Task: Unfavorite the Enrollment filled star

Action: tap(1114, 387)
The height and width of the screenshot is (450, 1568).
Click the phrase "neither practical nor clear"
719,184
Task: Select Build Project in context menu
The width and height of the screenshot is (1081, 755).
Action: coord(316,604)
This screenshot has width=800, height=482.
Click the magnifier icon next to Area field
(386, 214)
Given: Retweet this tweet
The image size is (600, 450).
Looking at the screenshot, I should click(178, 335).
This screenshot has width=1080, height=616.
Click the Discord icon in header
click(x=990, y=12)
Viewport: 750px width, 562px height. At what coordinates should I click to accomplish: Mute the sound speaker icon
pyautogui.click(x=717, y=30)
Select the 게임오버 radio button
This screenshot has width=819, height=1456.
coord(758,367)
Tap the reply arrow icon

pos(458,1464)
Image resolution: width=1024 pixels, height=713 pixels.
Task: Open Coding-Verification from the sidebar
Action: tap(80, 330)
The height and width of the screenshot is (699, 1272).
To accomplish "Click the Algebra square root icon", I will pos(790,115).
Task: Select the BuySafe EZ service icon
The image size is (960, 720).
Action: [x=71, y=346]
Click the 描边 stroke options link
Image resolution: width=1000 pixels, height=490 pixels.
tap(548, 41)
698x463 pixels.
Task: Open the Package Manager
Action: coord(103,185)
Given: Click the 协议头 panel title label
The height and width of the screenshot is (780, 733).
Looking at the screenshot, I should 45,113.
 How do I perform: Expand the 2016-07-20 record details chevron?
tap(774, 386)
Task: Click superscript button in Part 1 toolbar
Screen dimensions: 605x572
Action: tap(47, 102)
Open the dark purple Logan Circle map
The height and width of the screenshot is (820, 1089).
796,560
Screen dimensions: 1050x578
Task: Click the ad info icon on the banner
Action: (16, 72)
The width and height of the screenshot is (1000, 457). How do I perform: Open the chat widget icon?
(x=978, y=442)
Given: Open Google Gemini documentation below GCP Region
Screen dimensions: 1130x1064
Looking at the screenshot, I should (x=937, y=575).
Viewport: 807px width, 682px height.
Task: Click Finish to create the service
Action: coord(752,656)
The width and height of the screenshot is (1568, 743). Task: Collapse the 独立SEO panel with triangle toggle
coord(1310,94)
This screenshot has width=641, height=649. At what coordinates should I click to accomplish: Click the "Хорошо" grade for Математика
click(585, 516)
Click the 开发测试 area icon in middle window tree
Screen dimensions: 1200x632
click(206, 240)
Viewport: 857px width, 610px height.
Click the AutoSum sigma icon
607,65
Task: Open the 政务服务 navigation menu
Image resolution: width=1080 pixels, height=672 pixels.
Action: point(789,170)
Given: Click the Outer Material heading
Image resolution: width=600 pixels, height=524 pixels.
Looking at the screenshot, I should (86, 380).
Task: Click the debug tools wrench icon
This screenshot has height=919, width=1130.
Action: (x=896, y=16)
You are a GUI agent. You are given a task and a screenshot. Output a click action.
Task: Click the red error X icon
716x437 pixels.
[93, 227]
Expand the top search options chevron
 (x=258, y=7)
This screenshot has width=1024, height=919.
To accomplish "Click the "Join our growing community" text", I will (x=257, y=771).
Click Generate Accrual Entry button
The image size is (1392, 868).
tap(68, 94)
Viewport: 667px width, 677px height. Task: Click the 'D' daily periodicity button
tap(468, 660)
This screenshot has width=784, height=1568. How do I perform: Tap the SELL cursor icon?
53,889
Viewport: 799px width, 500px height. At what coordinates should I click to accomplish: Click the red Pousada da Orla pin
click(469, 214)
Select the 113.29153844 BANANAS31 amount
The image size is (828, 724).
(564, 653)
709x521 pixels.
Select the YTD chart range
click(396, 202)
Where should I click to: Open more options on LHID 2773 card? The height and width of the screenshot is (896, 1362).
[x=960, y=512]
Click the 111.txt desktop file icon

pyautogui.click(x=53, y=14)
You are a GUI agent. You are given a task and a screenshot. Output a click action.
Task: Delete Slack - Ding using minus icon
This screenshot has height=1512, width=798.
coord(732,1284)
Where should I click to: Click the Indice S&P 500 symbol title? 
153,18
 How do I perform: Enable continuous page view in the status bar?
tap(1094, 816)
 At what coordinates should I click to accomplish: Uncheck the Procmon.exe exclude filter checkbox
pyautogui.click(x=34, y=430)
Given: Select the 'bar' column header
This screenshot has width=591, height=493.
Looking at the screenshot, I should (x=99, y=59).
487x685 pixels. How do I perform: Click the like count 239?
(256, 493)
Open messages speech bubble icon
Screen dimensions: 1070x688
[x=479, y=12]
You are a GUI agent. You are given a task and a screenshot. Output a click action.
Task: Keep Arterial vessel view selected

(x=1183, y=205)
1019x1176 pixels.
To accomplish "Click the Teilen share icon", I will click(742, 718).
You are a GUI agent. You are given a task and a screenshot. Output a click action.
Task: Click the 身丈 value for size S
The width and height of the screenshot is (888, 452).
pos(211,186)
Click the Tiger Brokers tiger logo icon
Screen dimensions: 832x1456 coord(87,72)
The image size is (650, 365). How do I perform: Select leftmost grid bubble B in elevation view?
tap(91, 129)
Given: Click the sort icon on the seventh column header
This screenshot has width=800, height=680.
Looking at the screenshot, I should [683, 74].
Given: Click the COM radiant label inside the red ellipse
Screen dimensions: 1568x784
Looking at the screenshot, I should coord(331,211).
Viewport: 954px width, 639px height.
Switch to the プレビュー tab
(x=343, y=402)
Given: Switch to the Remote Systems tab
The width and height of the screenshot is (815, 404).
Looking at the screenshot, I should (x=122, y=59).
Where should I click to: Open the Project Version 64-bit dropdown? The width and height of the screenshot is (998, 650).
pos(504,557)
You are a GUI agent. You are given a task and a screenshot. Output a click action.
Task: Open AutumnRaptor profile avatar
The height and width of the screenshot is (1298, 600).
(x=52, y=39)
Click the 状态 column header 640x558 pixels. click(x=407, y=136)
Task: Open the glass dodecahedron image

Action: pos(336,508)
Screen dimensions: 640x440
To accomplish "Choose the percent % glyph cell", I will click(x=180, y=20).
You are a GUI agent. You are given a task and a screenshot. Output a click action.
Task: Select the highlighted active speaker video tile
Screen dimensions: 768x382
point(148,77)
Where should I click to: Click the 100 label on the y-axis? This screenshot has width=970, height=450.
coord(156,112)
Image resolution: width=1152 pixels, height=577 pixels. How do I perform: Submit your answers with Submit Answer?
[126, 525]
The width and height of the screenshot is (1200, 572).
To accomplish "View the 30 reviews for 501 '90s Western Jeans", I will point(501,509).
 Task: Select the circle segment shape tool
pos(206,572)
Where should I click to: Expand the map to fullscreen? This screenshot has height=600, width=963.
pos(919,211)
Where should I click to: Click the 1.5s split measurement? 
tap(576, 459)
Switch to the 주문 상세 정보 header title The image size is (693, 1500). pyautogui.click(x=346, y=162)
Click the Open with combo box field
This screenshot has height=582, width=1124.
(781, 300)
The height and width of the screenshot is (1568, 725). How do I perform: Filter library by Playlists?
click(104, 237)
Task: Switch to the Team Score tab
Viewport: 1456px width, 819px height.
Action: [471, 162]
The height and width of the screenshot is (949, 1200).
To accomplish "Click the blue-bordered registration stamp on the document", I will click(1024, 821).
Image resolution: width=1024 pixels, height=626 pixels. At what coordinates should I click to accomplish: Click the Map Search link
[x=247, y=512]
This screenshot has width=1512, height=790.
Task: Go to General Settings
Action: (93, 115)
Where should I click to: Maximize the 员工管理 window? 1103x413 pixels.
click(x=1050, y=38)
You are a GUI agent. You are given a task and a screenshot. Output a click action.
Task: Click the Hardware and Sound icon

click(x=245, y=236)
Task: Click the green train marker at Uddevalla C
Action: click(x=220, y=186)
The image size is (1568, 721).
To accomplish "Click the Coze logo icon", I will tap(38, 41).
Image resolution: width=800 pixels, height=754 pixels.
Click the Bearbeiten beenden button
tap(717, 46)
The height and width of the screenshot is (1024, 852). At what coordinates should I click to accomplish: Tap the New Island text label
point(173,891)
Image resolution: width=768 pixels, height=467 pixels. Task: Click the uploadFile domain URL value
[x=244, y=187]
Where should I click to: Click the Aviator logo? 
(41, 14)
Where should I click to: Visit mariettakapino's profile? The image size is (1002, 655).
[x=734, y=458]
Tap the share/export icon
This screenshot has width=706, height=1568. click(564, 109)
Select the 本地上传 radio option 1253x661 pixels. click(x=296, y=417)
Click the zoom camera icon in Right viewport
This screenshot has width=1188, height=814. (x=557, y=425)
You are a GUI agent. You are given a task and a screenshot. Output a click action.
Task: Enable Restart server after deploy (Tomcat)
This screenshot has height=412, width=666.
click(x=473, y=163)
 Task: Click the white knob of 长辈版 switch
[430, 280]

WHAT YOU NEED TO DO: Check each line above for the string "column" and report how many lines have it, giving only the number.

ANSWER AREA: 3